*Trecho da encíclica*
+++++

16 outubro, 2020

Carta Encíclica FRATELLI TUTTI sobre a Fraternidade e Amizade Social Capítulo III (2)


 
Carta Encíclica FRATELLI TUTTI sobre a Fraternidade e Amizade Social 


Leitura da Carta Encíclica FRATELLI TUTTI do Santo Padre FRANCISCO sobre a Fraternidade e Amizade Social. 

Capítulo III: Pensar e gerar um mundo aberto. 

nn.97-98 Título 4: Sociedades abertas que integram a todos. 
nn.99-100. Título 5: Noções inadequadas de amor universal. 
nn. 101-102. Título 6: Superar um mundo de sócios. 
nn. 103-105. Título 7: Liberdade, igualdade e fraternidade. 


CARTA ENCÍCLICA FRATELLI TUTTI DO SANTO PADRE FRANCISCO SOBRE A FRATERNIDADE E A AMIZADE SOCIAL 


Capítulo III 

PENSAR E GERAR UM MUNDO ABERTO 

Sociedades abertas que integram a todos 

97. Existem periferias que estão próximas de nós, no centro duma cidade ou na própria família. Também há um aspeto da abertura universal do amor que não é geográfico, mas existencial: a capacidade diária de alargar o meu círculo, chegar àqueles que espontaneamente não sinto como parte do meu mundo de interesses, embora se encontrem perto de mim. Por outro lado, cada irmã ou cada irmão que sofre, abandonado ou ignorado pela minha sociedade, é um forasteiro existencial, embora tenha nascido no mesmo país. Pode ser um cidadão com todos os documentos em ordem, mas fazem-no sentir como um estrangeiro na sua própria terra. O racismo é um vírus que muda facilmente e, em vez de desaparecer, dissimula-se mas está sempre à espreita.

+++++

*Entradas*
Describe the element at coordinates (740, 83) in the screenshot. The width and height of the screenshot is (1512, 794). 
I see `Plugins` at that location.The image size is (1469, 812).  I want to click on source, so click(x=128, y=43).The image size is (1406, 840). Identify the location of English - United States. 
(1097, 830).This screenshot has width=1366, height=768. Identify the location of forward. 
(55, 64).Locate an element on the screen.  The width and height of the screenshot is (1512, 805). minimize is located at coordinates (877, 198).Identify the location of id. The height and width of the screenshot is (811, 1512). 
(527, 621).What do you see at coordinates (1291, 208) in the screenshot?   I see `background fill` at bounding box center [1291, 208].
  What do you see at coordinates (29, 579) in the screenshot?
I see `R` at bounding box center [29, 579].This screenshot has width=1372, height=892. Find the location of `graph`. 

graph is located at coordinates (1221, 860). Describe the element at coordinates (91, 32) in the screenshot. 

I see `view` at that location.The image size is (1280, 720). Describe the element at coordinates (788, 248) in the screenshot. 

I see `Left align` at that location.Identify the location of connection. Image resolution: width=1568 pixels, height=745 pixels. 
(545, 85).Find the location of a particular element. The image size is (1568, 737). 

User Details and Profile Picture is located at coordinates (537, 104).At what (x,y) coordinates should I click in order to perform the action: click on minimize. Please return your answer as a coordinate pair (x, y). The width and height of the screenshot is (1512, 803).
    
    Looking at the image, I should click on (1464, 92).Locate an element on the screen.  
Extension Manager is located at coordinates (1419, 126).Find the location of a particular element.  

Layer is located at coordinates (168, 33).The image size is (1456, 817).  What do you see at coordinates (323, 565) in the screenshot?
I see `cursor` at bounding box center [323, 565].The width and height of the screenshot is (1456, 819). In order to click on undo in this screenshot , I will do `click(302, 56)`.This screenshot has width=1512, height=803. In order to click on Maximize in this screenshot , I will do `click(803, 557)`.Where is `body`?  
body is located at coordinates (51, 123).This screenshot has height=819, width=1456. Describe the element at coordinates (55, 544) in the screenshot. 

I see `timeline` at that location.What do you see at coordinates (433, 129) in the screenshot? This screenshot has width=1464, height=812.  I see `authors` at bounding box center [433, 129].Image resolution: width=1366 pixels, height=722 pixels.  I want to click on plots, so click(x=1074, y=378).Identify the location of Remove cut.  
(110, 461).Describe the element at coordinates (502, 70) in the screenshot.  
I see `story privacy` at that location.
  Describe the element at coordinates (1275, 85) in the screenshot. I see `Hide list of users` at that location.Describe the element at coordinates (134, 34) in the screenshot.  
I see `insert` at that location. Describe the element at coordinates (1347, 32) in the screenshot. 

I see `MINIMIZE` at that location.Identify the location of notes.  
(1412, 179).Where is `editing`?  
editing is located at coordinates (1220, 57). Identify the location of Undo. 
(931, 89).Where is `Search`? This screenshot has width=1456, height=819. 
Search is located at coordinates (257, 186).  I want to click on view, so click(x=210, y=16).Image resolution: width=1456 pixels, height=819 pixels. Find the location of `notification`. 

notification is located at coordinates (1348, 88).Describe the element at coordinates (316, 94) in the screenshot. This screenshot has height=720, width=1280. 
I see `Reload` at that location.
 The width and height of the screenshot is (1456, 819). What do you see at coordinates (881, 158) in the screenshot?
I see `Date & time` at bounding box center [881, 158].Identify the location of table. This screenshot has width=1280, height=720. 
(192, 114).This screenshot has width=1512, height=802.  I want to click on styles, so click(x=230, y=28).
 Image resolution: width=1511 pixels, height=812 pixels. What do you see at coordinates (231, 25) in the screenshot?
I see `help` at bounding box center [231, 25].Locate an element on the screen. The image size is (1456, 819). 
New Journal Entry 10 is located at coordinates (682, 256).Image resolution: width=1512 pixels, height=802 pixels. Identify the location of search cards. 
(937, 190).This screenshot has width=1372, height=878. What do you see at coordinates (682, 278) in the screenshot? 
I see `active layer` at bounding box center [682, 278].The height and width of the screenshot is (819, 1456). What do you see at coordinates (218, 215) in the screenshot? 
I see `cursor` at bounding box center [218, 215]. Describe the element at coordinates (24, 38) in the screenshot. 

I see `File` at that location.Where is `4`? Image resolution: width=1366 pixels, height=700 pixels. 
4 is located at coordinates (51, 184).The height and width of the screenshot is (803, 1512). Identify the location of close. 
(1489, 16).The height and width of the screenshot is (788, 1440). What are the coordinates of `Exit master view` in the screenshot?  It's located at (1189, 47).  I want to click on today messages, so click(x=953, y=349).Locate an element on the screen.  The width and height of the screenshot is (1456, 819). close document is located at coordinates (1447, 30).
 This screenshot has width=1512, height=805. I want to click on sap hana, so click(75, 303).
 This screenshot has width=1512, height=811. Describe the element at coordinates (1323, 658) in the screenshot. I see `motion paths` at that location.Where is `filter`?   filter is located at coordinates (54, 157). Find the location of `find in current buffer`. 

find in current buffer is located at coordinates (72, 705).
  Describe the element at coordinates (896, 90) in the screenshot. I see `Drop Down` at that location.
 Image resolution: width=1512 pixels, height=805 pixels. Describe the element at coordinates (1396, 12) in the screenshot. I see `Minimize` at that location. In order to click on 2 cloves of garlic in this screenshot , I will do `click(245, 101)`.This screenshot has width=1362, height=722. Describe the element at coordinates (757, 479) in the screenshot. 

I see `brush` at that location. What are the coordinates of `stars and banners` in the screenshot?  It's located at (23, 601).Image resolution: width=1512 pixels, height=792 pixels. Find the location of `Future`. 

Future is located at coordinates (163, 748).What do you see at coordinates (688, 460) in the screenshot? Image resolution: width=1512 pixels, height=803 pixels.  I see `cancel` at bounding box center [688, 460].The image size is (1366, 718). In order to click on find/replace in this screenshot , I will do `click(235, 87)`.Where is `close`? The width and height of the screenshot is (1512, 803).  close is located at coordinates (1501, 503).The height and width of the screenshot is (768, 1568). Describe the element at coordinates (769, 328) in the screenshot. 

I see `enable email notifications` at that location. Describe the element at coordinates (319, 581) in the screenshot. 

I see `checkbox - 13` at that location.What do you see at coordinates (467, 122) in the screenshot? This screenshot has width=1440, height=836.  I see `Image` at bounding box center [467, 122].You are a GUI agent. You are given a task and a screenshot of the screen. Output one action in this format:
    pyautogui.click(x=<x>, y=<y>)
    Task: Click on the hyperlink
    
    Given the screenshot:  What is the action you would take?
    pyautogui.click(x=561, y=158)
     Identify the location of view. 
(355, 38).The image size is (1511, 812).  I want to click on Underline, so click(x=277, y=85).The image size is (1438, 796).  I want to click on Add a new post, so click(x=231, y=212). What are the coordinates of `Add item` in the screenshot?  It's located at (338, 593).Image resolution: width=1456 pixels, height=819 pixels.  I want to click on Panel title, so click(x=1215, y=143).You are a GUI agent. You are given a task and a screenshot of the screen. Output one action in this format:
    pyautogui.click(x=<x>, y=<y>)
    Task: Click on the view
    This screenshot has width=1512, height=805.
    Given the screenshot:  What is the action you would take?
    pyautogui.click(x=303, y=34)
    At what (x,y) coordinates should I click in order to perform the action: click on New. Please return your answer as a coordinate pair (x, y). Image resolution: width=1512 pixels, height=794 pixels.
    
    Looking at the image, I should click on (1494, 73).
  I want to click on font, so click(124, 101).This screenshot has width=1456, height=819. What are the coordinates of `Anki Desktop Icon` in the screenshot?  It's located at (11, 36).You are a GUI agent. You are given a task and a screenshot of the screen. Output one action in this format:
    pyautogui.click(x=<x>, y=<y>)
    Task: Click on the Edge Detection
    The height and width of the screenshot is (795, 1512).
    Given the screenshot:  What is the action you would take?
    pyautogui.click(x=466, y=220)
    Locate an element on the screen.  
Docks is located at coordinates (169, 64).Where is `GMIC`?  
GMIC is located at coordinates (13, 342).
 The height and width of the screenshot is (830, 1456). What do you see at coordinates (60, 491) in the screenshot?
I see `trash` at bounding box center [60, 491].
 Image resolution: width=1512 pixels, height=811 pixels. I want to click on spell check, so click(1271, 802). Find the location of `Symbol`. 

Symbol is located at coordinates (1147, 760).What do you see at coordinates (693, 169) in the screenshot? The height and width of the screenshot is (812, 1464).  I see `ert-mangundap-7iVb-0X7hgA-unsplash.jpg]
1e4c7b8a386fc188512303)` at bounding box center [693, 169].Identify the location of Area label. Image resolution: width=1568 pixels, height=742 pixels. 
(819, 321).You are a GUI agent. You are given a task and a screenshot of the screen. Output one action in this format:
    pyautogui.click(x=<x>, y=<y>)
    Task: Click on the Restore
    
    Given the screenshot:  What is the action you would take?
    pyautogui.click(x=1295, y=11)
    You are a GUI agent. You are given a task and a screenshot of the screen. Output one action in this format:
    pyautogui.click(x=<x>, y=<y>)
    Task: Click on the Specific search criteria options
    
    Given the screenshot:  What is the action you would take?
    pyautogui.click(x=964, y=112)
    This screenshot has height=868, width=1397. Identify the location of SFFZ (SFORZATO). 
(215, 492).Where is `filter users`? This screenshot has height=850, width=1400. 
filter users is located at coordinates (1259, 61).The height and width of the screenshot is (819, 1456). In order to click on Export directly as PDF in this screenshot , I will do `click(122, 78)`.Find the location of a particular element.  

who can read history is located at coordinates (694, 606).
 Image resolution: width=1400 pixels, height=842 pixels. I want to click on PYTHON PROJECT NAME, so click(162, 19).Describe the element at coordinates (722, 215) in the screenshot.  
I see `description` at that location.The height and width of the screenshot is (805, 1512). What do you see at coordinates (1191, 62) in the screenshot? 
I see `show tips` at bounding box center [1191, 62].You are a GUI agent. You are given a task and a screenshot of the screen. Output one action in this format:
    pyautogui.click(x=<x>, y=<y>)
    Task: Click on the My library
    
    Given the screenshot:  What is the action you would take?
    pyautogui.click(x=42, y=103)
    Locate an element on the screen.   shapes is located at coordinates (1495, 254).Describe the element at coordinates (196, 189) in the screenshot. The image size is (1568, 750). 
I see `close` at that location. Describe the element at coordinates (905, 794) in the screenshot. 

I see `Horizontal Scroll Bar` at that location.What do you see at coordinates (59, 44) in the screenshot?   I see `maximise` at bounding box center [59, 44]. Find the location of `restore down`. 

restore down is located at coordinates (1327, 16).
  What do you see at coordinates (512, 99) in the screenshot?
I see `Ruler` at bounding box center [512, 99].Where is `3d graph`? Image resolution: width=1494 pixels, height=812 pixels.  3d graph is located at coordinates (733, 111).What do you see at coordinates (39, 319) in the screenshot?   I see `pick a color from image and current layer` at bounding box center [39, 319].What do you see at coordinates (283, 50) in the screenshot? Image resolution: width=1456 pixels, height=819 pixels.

+++++

*O que fazer*
- a) Responda a estas perguntas sobre o trecho da encíclica Fratelli Tutti:
(i) Qual é o título do Capítulo III?
(ii) Que números abrange o Título 7, "Liberdade, igualdade e fraternidade"?
(iii) Segundo o n.º 97, onde existem periferias que estão próximas de nós?
- b) Retome o trecho da encíclica Fratelli Tutti e escreva a sua continuação, começando logo após a última frase do n.º 97.
As entradas não são necessárias.

*Respostas*
- a)
(i) Pensar e gerar um mundo aberto.
(ii) Os números 103 a 105.
(iii) No centro duma cidade ou na própria família.

- b)
98. Quero lembrar estes «exilados ocultos», que são tratados como corpos estranhos à sociedade.[76] Muitas pessoas com deficiência «sentem que vivem sem pertença nem participação». Ainda há tanto «que as impede de beneficiar da plena cidadania». O objetivo não é apenas cuidar delas, mas «acompanhá-las e “ungi-las” de dignidade para uma participação ativa na comunidade civil e eclesial. Trata-se de um caminho exigente e também cansativo, que contribuirá cada vez mais para a formação de consciências capazes de reconhecer cada um como pessoa única e irrepetível». Penso igualmente nos «idosos, que, inclusive por causa da sua deficiência, são por vezes sentidos como um peso». Mas todos podem dar «uma contribuição singular para o bem comum através de sua biografia original». Permiti que insista: «Tende a coragem de dar voz àqueles que são discriminados por causa de sua condição de deficiência, porque infelizmente, em certas nações, ainda hoje é difícil reconhecê-los como pessoas de igual dignidade».[77] 

Noções inadequadas dum amor universal 

99. O amor que se estende para além das fronteiras está na base daquilo que chamamos «amizade social» em cada cidade ou em cada país. Se for genuína, esta amizade social dentro duma sociedade é condição para possibilitar uma verdadeira abertura universal. Não se trata daquele falso universalismo de quem precisa de viajar constantemente, porque não suporta nem ama o próprio povo. Quem olha para a sua gente com desprezo, estabelece na própria sociedade categorias de primeira e segunda classe, de pessoas com mais ou menos dignidade e direitos. Deste modo, nega que haja espaço para todos.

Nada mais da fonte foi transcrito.